Seminar ini diselenggarakan oleh Program Studi Ilmu Pemerintahan STPMD Jogja, bekerjasama dengan The Indonesian Power for Democracy (IPD) dan Perkumpulan untuk Pemilu dan Demokrasi (PERLUDEM), Kamis, 3 April 2014).
Lebih lanjut, Doktor lulusan S3 Administrasi Publik UGM ini mengungkapkan, untuk mencegah agar birokrat tidak terlalu terlibat dalam politik praktis, yang diperlukan adalah sistem dan kebijakan yang transparan dalam proses rekrutmen, mutasi, dan promosi jabatan di segala level.

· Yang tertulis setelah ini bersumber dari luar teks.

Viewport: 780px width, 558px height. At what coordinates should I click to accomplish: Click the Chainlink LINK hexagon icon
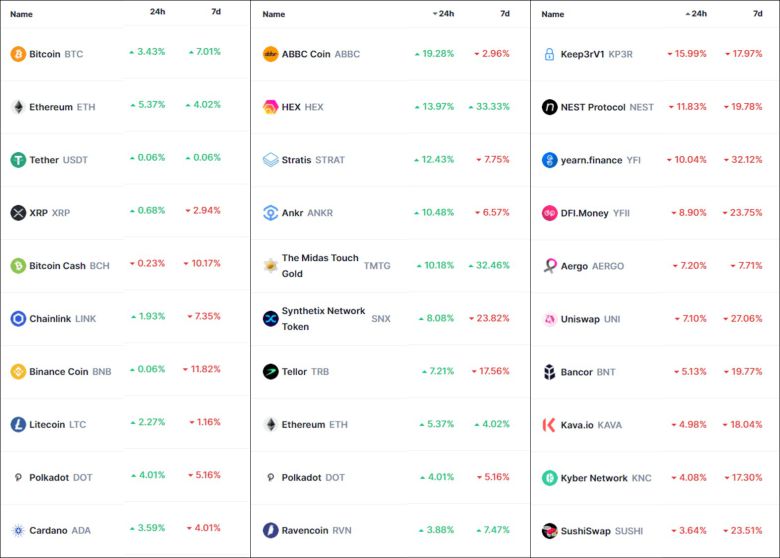(18, 319)
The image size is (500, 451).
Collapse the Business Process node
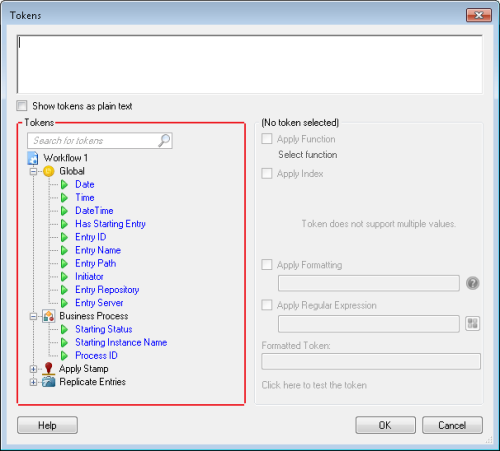[33, 316]
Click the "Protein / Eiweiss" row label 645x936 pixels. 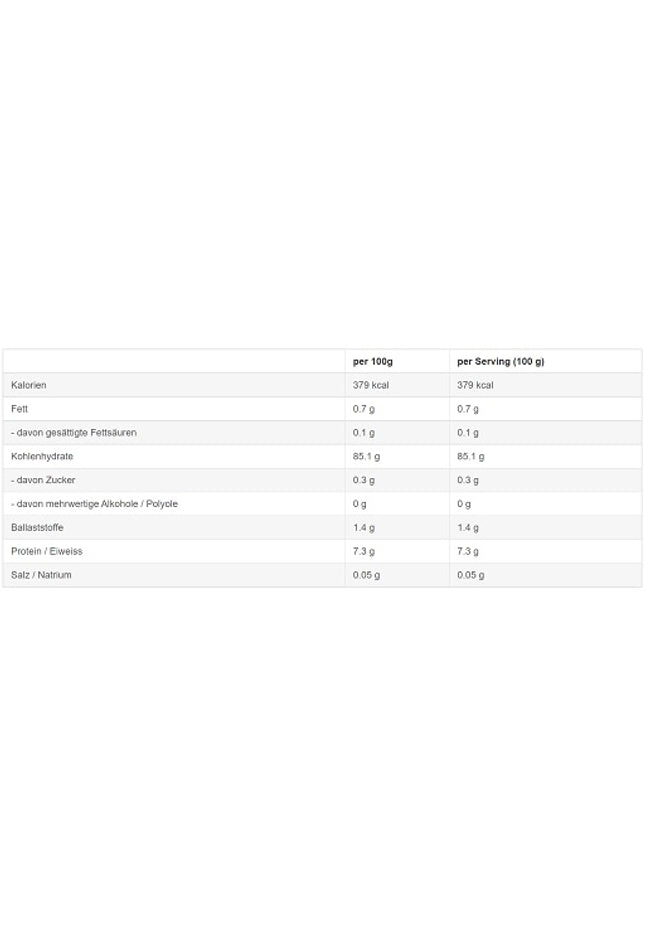(45, 551)
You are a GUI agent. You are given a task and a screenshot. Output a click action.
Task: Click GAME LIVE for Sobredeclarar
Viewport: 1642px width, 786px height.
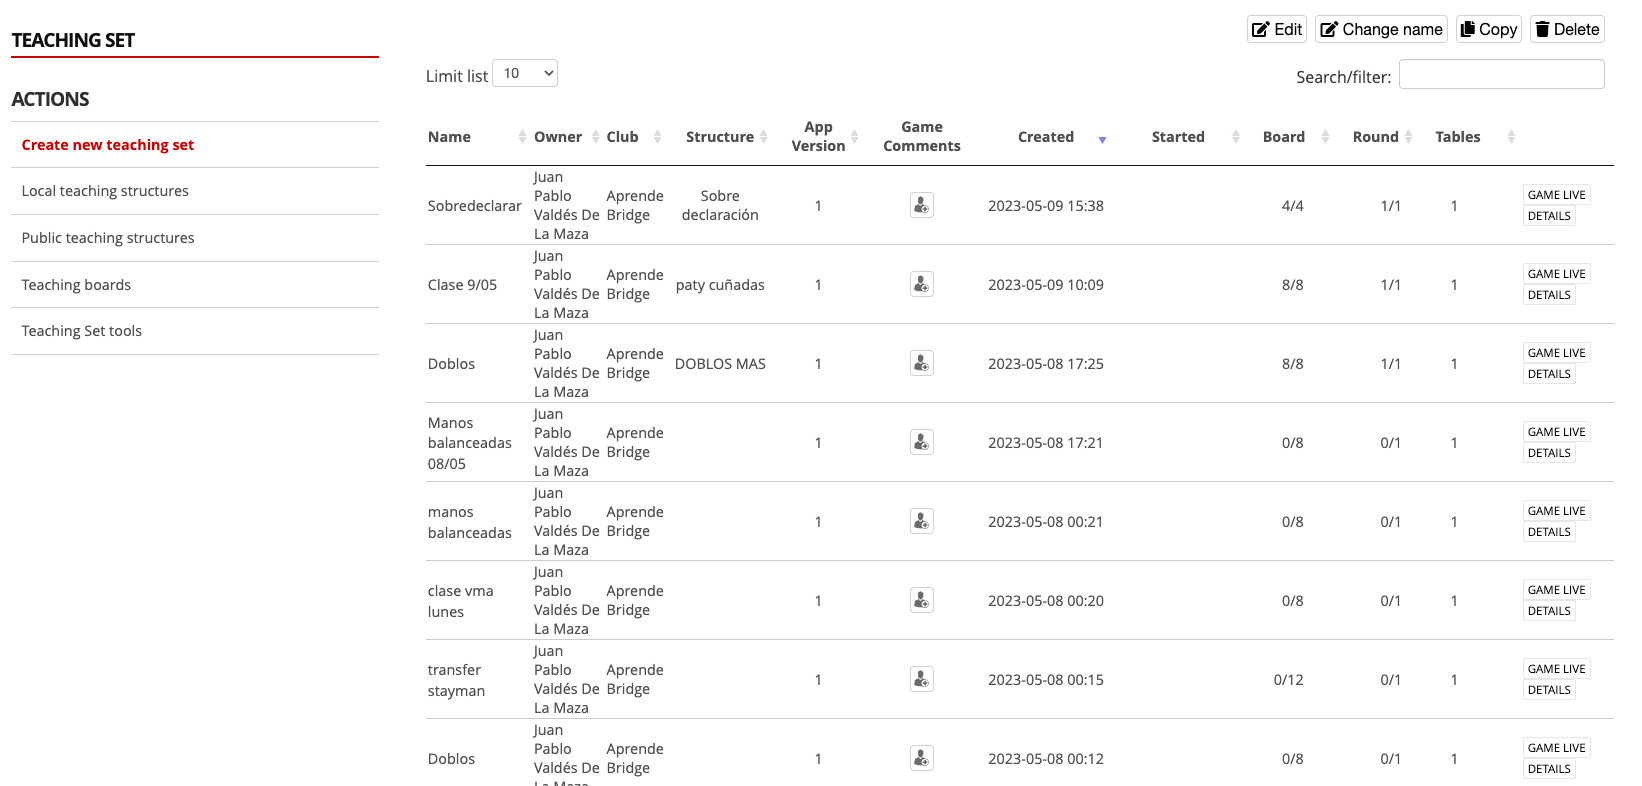click(x=1556, y=195)
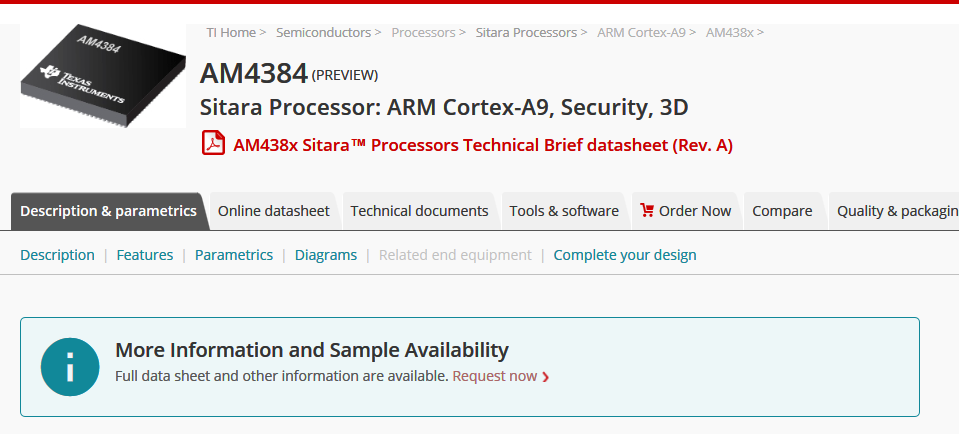Click the blue information circle icon
The image size is (959, 434).
point(70,367)
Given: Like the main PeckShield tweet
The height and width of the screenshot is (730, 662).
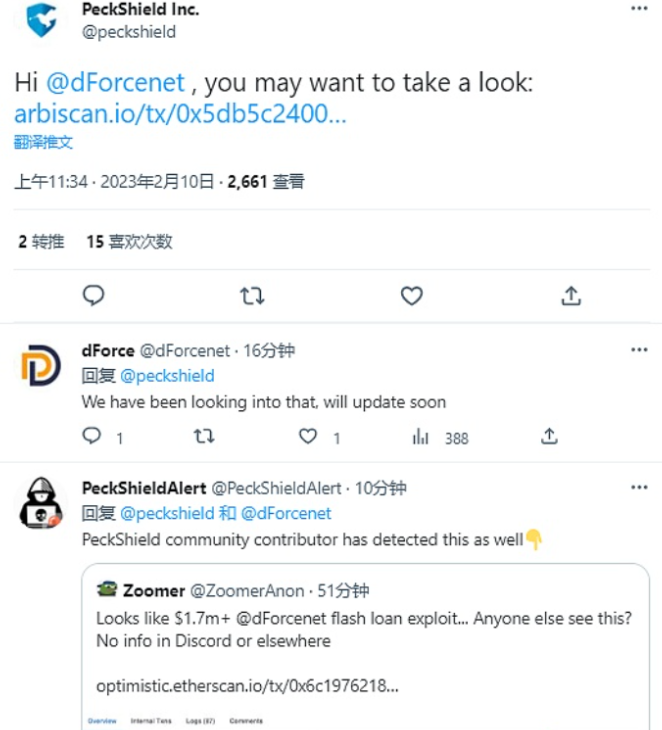Looking at the screenshot, I should [x=411, y=295].
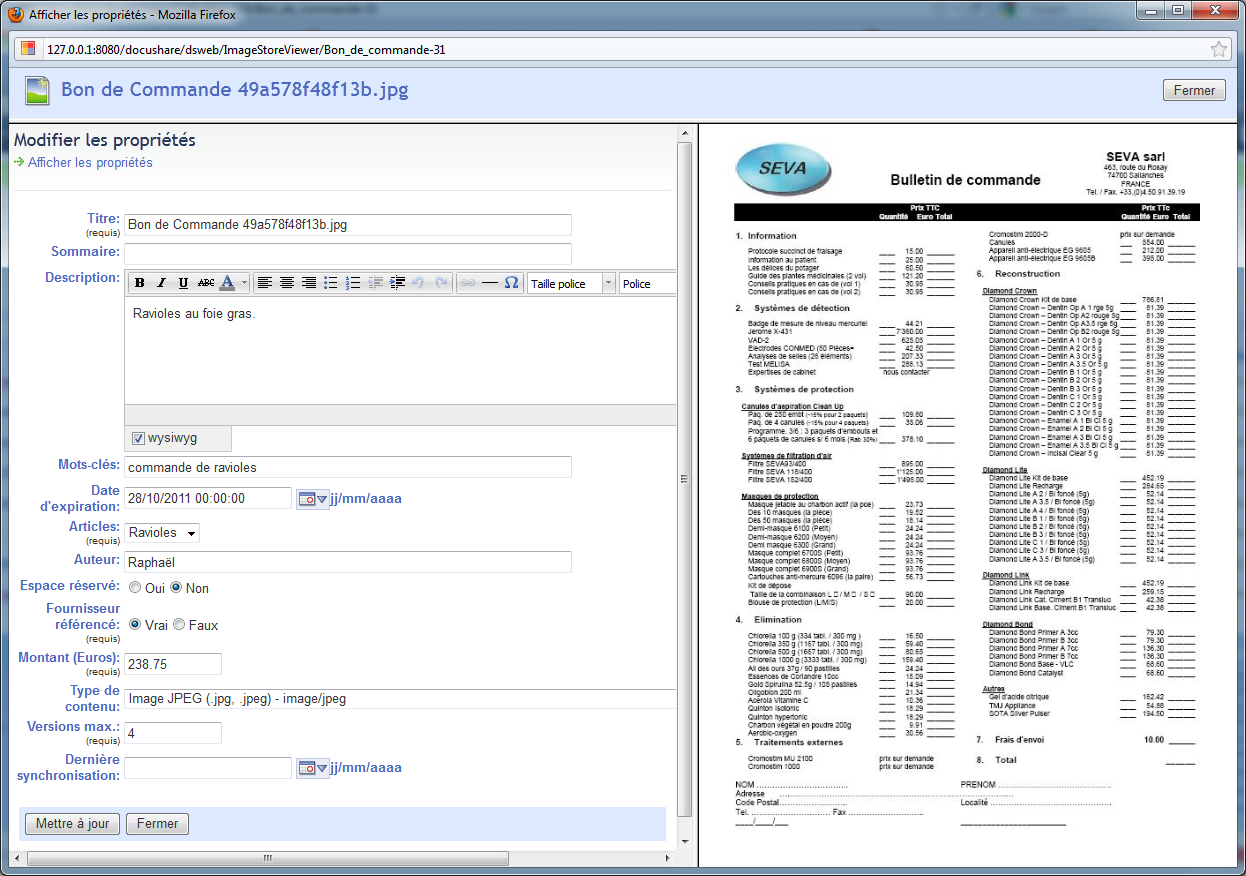Click the Mettre à jour button
The image size is (1246, 876).
click(x=72, y=824)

Widodo menilai, kebijakan atau aturan yang ada selama ini cenderung menutup-nutupi proses itu, karenanya harus dibongkar dan diganti, sehingga menjadi transparan. “Mereka terlibat politik praktis karena berharap akan mendapat keuntungan, dan/ atau takut hukuman, dari kekuatan politik yang mungkin akan berkuasa!~” lanjutnya memberi alasan.
Hadir juga sebagai narasumber dalam seminar ini Gregorius Sahdan,SIP., M.A dari IPD , Didik Supriyanto dari PERLUDEM, dan Marwanto dari KPU Kulonprogo. Seminar ini diikuti lebih dari 150 undangan, terdiri dari dosen, mahasiswa, dan aktivis politik lainnya.